Sebab sudah tidak mempercayai setiap tuntutan atau keputusan Pengadilan nantinya, Marwan memilih memasrahkan soal hukuman terhadap kedua terdakwa kepada Tuhan. Sebab, ketika penegak hukum sudah terlibat rekayasa, rakyat tak bisa berbuat apa-apa.
JERNIH-Zet Tadung Allo, Jaksa Penuntut Umum (JPU) dalam persidangan kasus penembakan terhadap anggota Laskar FPI di KM 50 tol Cikampek, di Pengadilan Negeri Jakarta Selatan, mengajukan tuntutan enam tahun penjara. Sebab kedua terdakwa, Ipda M. Yusmin Ohorella dan Briptu Fikri Ramadhan diyakini bersalah melakukan pembunuhan secara bersama-sama.
Namun, melihat rekam jejak Yusmin yang sudah 20 tahun menjadi Polisi dan Fikri 15 tahun bertugas di Kepolisian, seharusnya sudah berpengalaman bagaimana caranya menangani pelaku kejahatan.

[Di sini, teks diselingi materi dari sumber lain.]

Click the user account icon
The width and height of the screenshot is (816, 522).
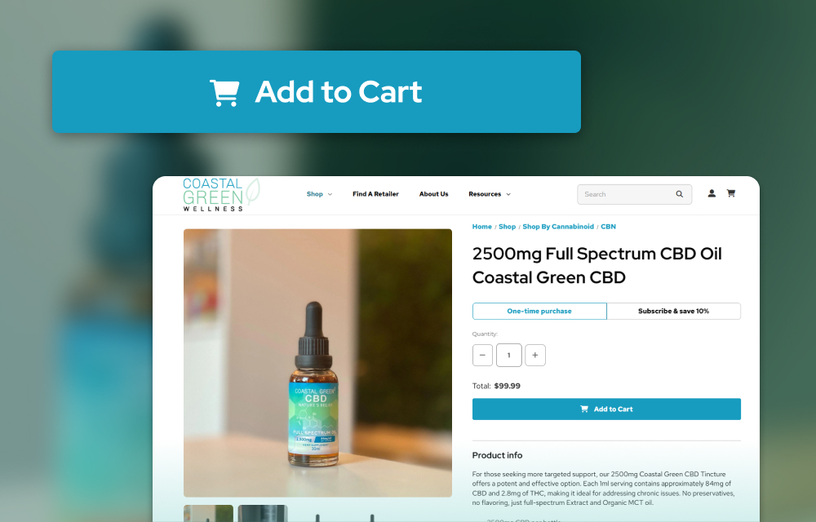click(712, 193)
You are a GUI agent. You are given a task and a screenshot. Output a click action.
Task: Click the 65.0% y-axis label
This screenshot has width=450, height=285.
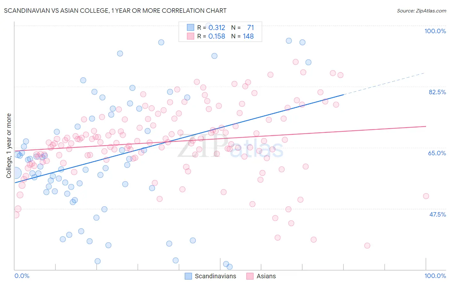(437, 153)
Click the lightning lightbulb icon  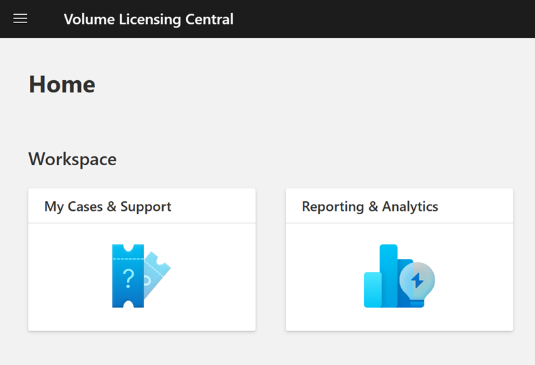[x=417, y=279]
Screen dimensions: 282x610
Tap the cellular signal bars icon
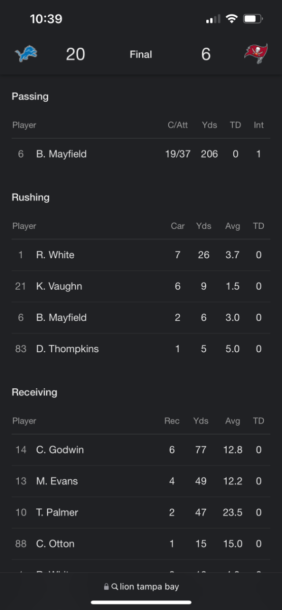click(213, 19)
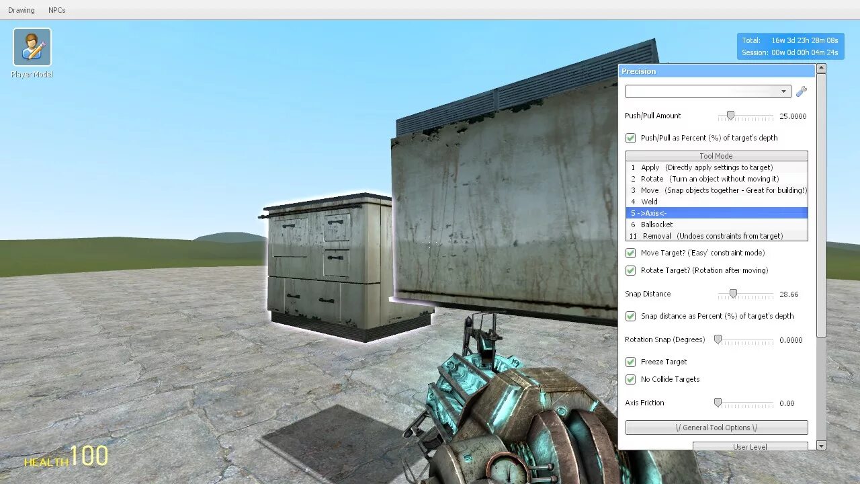
Task: Open the Player Model spawn icon
Action: pos(32,47)
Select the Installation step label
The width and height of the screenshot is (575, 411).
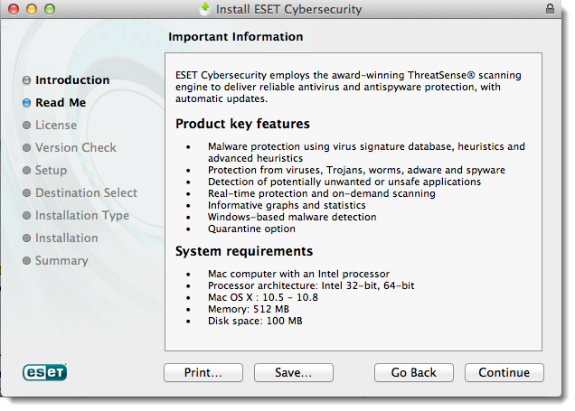(x=66, y=238)
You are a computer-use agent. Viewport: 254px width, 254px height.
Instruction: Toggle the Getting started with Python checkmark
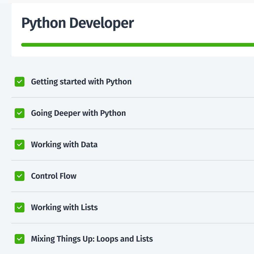[20, 82]
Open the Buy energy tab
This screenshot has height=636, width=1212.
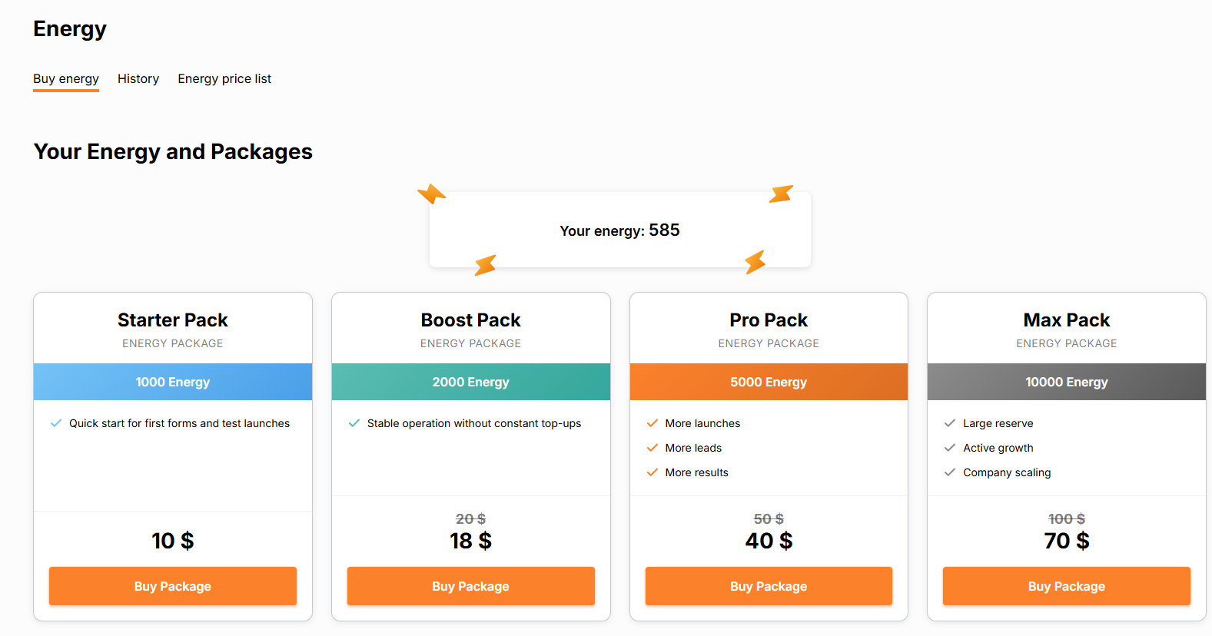pyautogui.click(x=66, y=79)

Terlebih, saat itu mereka tidak sedang menghadapi massa, melainkan hanya beberapa orang saja yang cukup seimbang.
Pakar Hukum Pidana Universitas Trisakti, Abdul Fickar Hajdar menilai, seharusnya Jaksa Zet mengajukan tuntutan terhadap keduanya dengan hukuman maksimal yakni, 15 tahun penjara. Sebab pembunuhan itu, sengaja dilakukan lantaran tak ada motif seperti sakit hati atau hubungan sosial lainnya.
Dengan latar belakang sebagai Polisi yang sudah berpengalaman selama belasan dan puluhan tahun, seharusnya Jaksa mempertimbangkan sebagai alasan memberatkan. Apalagi, kronologi penembakan yang diungkap dalam persidangan, berupa argumen terpaksa melakukan penembakan sulit dianggap sebagai fakta melainkan hanya sebuah cerita.
Soalnya, penembakan itu bukan kejadian yang diketahui secara terbuka sehingga peristiwa ini sebenarnya tidak diketahui.
“Yang melanggar hukum itu ditangkap diadili, bukan ditembak, harus melalui proses hukum. Itu sudah eksekusi namanya…ini sudah ditahan ditembak pula,” kata Fickar.
“Ada saksinya engga itu?” kata Fickar mempertanyakan.
Seperti diberiakan CNN Indonesia, kedua terdakwa dijerat pasal 338 KUHP tentang pembunuhan secara sengaja juncto pasal 55 ayat 1 ke 1 KUHP. Jaksa menyebutkan, anggota Laskar FPI ditembak dari jarak dekat dan mematikan.
Selain itu, mereka juga didakwa Pasal 351 ayat 3 juncto Pasal 55 KUHP tentang penganiayaan yang mengakibatkan kematian. Namun, meski sudah berstatus sebagai terdakwa, kedua Polisi itu tak ditahan hingga hari ini.
Di lain pihak, Sekertaris Tim Pengawal Peristiwa Pembunuhan (TP3) Marwan Batubara menganggap kalau persidangan yang digelar hanya dagelan belaka dan penuh rekayasa. Dia bilang, tak akan pernah mempercayai berapapun tuntutan atau vonis yang dijatuhkan nanti.
“Mereka mau bilang 3 tahun, 6 tahun 20 tahun silakan saja. TP3 tak akan pernah percaya. Dan orang yang punya hati dan akal tak akan percaya, karena mereka yang berkuasa,” kata Marwan.
Soalnya, sejak awal TP3 sudah mengambil sikap dengan mengatakan kalau peristiwa pembunuhan ini merupakan pelanggaran HAM berat. Sementara perbuatan itu, sekedar menutupi kejahatan besar yang dilakukan aparat negara.
Sebab sudah tidak mempercayai setiap tuntutan atau keputusan Pengadilan nantinya, Marwan memilih memasrahkan soal hukuman terhadap kedua terdakwa kepada Tuhan. Sebab, ketika penegak hukum sudah terlibat rekayasa, rakyat tak bisa berbuat apa-apa.
“Karena kita enggak bisa melakukan penyidikan dan mengadili. Silakan merekayasa. Kami TP3 tak akan pernah percaya terhadap rekayasa itu,” kata dia.